The records below:

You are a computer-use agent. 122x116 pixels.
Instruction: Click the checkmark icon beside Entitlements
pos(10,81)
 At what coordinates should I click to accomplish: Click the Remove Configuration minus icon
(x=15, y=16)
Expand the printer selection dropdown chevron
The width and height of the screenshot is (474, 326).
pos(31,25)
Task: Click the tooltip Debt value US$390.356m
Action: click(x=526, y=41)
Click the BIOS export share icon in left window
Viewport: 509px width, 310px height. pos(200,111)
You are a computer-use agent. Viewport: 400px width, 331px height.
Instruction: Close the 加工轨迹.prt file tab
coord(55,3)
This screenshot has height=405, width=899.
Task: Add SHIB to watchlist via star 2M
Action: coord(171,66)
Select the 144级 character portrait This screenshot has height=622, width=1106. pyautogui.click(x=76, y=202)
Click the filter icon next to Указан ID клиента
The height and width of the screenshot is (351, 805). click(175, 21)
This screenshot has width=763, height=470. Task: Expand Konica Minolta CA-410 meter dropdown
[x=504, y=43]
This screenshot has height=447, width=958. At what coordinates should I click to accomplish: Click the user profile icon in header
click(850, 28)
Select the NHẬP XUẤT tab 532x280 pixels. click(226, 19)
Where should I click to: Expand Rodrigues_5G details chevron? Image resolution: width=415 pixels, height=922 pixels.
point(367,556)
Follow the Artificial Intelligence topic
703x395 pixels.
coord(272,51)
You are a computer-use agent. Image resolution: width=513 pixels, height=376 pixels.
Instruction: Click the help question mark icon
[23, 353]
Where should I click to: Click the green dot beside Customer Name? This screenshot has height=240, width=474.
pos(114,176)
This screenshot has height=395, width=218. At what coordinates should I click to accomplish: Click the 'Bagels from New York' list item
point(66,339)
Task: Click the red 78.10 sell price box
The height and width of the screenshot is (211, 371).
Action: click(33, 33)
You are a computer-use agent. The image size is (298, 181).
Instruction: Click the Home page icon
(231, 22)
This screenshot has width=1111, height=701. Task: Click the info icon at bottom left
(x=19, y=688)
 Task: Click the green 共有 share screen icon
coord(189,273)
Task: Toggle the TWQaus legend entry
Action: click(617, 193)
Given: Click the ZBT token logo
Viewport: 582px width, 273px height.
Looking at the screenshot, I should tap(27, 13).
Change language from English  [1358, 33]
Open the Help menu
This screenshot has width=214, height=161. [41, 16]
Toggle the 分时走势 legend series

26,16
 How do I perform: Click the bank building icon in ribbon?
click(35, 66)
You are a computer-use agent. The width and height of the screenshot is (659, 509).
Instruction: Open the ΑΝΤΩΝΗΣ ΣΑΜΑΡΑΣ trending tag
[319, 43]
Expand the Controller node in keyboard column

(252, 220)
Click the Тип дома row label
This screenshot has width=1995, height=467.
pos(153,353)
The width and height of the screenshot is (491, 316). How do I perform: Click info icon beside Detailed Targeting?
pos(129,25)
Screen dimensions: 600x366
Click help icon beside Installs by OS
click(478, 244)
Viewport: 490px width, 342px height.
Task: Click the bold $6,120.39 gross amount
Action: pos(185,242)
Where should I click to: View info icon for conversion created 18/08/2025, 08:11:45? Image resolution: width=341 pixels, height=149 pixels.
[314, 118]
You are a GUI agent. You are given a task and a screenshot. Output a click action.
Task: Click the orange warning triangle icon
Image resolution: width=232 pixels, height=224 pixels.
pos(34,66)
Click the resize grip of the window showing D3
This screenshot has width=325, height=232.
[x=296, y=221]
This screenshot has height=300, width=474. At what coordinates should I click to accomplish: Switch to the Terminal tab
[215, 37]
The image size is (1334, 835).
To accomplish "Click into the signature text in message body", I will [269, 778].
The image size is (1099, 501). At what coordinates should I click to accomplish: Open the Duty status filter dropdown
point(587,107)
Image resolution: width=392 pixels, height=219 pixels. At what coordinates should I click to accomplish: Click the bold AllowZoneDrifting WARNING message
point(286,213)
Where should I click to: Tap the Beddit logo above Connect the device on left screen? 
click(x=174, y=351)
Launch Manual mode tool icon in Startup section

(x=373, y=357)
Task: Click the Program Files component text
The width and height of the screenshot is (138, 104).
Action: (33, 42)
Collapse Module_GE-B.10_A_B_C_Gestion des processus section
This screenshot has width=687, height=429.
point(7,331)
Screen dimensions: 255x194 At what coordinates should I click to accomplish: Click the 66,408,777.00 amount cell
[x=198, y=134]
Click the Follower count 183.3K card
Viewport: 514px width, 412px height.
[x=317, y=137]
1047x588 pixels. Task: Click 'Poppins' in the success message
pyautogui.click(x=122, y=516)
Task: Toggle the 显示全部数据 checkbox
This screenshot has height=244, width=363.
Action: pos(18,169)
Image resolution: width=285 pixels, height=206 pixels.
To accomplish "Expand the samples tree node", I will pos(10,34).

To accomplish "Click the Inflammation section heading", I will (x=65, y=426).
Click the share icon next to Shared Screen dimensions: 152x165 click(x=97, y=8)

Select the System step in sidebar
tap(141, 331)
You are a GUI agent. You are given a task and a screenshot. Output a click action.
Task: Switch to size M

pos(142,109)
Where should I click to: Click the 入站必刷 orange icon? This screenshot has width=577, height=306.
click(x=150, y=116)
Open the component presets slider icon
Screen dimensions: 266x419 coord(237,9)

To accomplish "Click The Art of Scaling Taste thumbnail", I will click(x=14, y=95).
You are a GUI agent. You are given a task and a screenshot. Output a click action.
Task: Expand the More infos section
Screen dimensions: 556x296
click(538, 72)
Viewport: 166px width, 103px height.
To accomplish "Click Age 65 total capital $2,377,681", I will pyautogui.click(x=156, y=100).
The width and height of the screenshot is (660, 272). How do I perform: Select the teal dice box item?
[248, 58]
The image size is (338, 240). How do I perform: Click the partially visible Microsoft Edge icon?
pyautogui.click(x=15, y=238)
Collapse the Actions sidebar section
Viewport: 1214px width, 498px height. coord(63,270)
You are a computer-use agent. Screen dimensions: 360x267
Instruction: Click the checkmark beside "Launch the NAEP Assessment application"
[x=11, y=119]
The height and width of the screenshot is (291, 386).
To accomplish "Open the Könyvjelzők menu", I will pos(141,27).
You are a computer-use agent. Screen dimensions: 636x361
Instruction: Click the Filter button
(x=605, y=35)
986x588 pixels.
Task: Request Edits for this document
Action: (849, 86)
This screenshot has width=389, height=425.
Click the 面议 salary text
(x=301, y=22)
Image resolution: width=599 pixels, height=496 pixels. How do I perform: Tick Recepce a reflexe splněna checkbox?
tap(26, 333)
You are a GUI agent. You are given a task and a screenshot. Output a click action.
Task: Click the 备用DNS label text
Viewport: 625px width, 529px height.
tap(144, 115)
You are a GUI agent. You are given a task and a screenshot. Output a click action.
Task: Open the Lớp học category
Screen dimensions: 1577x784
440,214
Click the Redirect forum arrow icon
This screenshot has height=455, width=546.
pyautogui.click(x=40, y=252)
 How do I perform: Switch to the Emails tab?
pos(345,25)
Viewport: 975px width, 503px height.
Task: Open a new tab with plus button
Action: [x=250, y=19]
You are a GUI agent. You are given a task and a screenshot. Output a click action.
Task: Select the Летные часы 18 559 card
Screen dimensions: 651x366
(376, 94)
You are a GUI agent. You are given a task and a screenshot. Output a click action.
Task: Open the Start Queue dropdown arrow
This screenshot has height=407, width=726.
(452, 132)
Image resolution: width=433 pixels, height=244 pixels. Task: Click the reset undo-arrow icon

End of The records.

_What to do_:
This exercise asks for every line of the records to be repeated exactly.

_Response_:
You are a computer-use agent. 122x116 pixels.
Instruction: Click the checkmark icon beside Entitlements
pos(10,81)
 At what coordinates should I click to accomplish: Click the Remove Configuration minus icon
(x=15, y=16)
Expand the printer selection dropdown chevron
The width and height of the screenshot is (474, 326).
pos(31,25)
Task: Click the tooltip Debt value US$390.356m
Action: click(x=526, y=41)
Click the BIOS export share icon in left window
Viewport: 509px width, 310px height. pos(200,111)
You are a computer-use agent. Viewport: 400px width, 331px height.
Instruction: Close the 加工轨迹.prt file tab
coord(55,3)
This screenshot has height=405, width=899.
Task: Add SHIB to watchlist via star 2M
Action: coord(171,66)
Select the 144级 character portrait This screenshot has height=622, width=1106. pyautogui.click(x=76, y=202)
Click the filter icon next to Указан ID клиента
The height and width of the screenshot is (351, 805). click(175, 21)
This screenshot has width=763, height=470. Task: Expand Konica Minolta CA-410 meter dropdown
[x=504, y=43]
This screenshot has height=447, width=958. At what coordinates should I click to accomplish: Click the user profile icon in header
click(850, 28)
Select the NHẬP XUẤT tab 532x280 pixels. click(226, 19)
Where should I click to: Expand Rodrigues_5G details chevron? Image resolution: width=415 pixels, height=922 pixels.
point(367,556)
Follow the Artificial Intelligence topic
703x395 pixels.
coord(272,51)
You are a computer-use agent. Image resolution: width=513 pixels, height=376 pixels.
Instruction: Click the help question mark icon
[23, 353]
Where should I click to: Click the green dot beside Customer Name? This screenshot has height=240, width=474.
pos(114,176)
This screenshot has height=395, width=218. At what coordinates should I click to accomplish: Click the 'Bagels from New York' list item
point(66,339)
Task: Click the red 78.10 sell price box
The height and width of the screenshot is (211, 371).
Action: click(33, 33)
You are a computer-use agent. The image size is (298, 181).
Instruction: Click the Home page icon
(231, 22)
This screenshot has width=1111, height=701. Task: Click the info icon at bottom left
(x=19, y=688)
 Task: Click the green 共有 share screen icon
coord(189,273)
Task: Toggle the TWQaus legend entry
Action: click(617, 193)
Given: Click the ZBT token logo
Viewport: 582px width, 273px height.
Looking at the screenshot, I should tap(27, 13).
Change language from English  [1358, 33]
Open the Help menu
This screenshot has width=214, height=161. [41, 16]
Toggle the 分时走势 legend series

26,16
 How do I perform: Click the bank building icon in ribbon?
click(35, 66)
You are a computer-use agent. The width and height of the screenshot is (659, 509).
Instruction: Open the ΑΝΤΩΝΗΣ ΣΑΜΑΡΑΣ trending tag
[319, 43]
Expand the Controller node in keyboard column

(252, 220)
Click the Тип дома row label
This screenshot has width=1995, height=467.
pos(153,353)
The width and height of the screenshot is (491, 316). How do I perform: Click info icon beside Detailed Targeting?
pos(129,25)
Screen dimensions: 600x366
Click help icon beside Installs by OS
click(478, 244)
Viewport: 490px width, 342px height.
Task: Click the bold $6,120.39 gross amount
Action: pos(185,242)
Where should I click to: View info icon for conversion created 18/08/2025, 08:11:45? Image resolution: width=341 pixels, height=149 pixels.
[314, 118]
You are a GUI agent. You are given a task and a screenshot. Output a click action.
Task: Click the orange warning triangle icon
Image resolution: width=232 pixels, height=224 pixels.
pos(34,66)
Click the resize grip of the window showing D3
This screenshot has width=325, height=232.
[x=296, y=221]
This screenshot has height=300, width=474. At what coordinates should I click to accomplish: Switch to the Terminal tab
[215, 37]
The image size is (1334, 835).
To accomplish "Click into the signature text in message body", I will [269, 778].
The image size is (1099, 501). At what coordinates should I click to accomplish: Open the Duty status filter dropdown
point(587,107)
Image resolution: width=392 pixels, height=219 pixels. At what coordinates should I click to accomplish: Click the bold AllowZoneDrifting WARNING message
point(286,213)
Where should I click to: Tap the Beddit logo above Connect the device on left screen? 
click(x=174, y=351)
Launch Manual mode tool icon in Startup section

(x=373, y=357)
Task: Click the Program Files component text
The width and height of the screenshot is (138, 104).
Action: (33, 42)
Collapse Module_GE-B.10_A_B_C_Gestion des processus section
This screenshot has width=687, height=429.
point(7,331)
Screen dimensions: 255x194 At what coordinates should I click to accomplish: Click the 66,408,777.00 amount cell
[x=198, y=134]
Click the Follower count 183.3K card
Viewport: 514px width, 412px height.
[x=317, y=137]
1047x588 pixels. Task: Click 'Poppins' in the success message
pyautogui.click(x=122, y=516)
Task: Toggle the 显示全部数据 checkbox
This screenshot has height=244, width=363.
Action: pos(18,169)
Image resolution: width=285 pixels, height=206 pixels.
To accomplish "Expand the samples tree node", I will pos(10,34).

To accomplish "Click the Inflammation section heading", I will (x=65, y=426).
Click the share icon next to Shared Screen dimensions: 152x165 click(x=97, y=8)

Select the System step in sidebar
tap(141, 331)
You are a GUI agent. You are given a task and a screenshot. Output a click action.
Task: Switch to size M

pos(142,109)
Where should I click to: Click the 入站必刷 orange icon? This screenshot has width=577, height=306.
click(x=150, y=116)
Open the component presets slider icon
Screen dimensions: 266x419 coord(237,9)

To accomplish "Click The Art of Scaling Taste thumbnail", I will click(x=14, y=95).
You are a GUI agent. You are given a task and a screenshot. Output a click action.
Task: Expand the More infos section
Screen dimensions: 556x296
click(538, 72)
Viewport: 166px width, 103px height.
To accomplish "Click Age 65 total capital $2,377,681", I will pyautogui.click(x=156, y=100).
The width and height of the screenshot is (660, 272). How do I perform: Select the teal dice box item?
[248, 58]
The image size is (338, 240). How do I perform: Click the partially visible Microsoft Edge icon?
pyautogui.click(x=15, y=238)
Collapse the Actions sidebar section
Viewport: 1214px width, 498px height. coord(63,270)
You are a computer-use agent. Screen dimensions: 360x267
Instruction: Click the checkmark beside "Launch the NAEP Assessment application"
[x=11, y=119]
The height and width of the screenshot is (291, 386).
To accomplish "Open the Könyvjelzők menu", I will pos(141,27).
You are a computer-use agent. Screen dimensions: 636x361
Instruction: Click the Filter button
(x=605, y=35)
986x588 pixels.
Task: Request Edits for this document
Action: (849, 86)
This screenshot has width=389, height=425.
Click the 面议 salary text
(x=301, y=22)
Image resolution: width=599 pixels, height=496 pixels. How do I perform: Tick Recepce a reflexe splněna checkbox?
tap(26, 333)
You are a GUI agent. You are given a task and a screenshot. Output a click action.
Task: Click the 备用DNS label text
Viewport: 625px width, 529px height.
tap(144, 115)
You are a GUI agent. You are given a task and a screenshot. Output a click action.
Task: Open the Lớp học category
Screen dimensions: 1577x784
440,214
Click the Redirect forum arrow icon
This screenshot has height=455, width=546.
pyautogui.click(x=40, y=252)
 How do I perform: Switch to the Emails tab?
pos(345,25)
Viewport: 975px width, 503px height.
Task: Open a new tab with plus button
Action: [x=250, y=19]
You are a GUI agent. You are given a task and a screenshot. Output a click action.
Task: Select the Летные часы 18 559 card
Screen dimensions: 651x366
(376, 94)
You are a GUI agent. You are given a task and a screenshot. Output a click action.
Task: Open the Start Queue dropdown arrow
This screenshot has height=407, width=726.
(452, 132)
Image resolution: width=433 pixels, height=244 pixels. Task: Click the reset undo-arrow icon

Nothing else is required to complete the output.